The jello example makes this seems more basic that it probably is, but I don't know how it works to say that. Syncing up two actual RNGs to produce the same output at a distance isn't worth all this effort, so I have to imagine there is something more to understand.

The jello explanation is cute, and the biggest (and extremely important) difference between it and the so-called version given in the theory of QE is that you can not observe the jello before you eat it in this scenario. How are you supposed to predict the jiggle of a jello that has never been seen by anyone?

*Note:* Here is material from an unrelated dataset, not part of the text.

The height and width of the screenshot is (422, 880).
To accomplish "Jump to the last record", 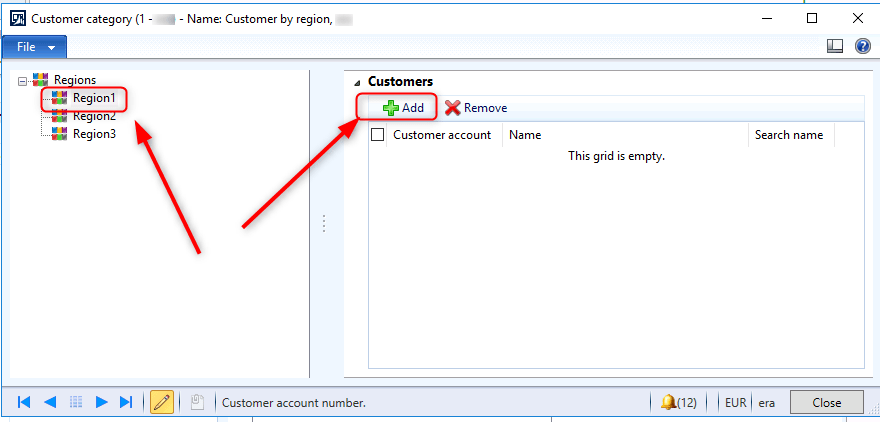I will click(x=126, y=402).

No amount of any information in any regard has ever been sent any distance in QE experiments faster than the speed of light. Additionally, the theory behind the experiment makes it impossible to ever achieve the previous to any extent at all. The entire point of tangled photos is that you don't know their state. As soon as you peak and find out, you ruin the entanglement. Create loaded photons? Then the information travels at light speed out from your source. Peak early? Then the second result becomes irrational.

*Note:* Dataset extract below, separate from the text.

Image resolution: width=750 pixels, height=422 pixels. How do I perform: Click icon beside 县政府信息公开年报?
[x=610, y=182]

Never mind that these experiments still have success rates that put their results and information -EXTREMELY FAR- below the bar for being proven science. QE in essence is like looking into broadcast TV static and seeing tits. Sure PPV is on your land line, but sometimes that antenna static just looks like tits if you're squeezing your eyes.

Most people consider the transfer of information a fairly necessary part of having an internet, so I fully expect QE people to start saying their laying the first QE lines down at some point before explaining or showing how said information will be moved in violation of their own theories.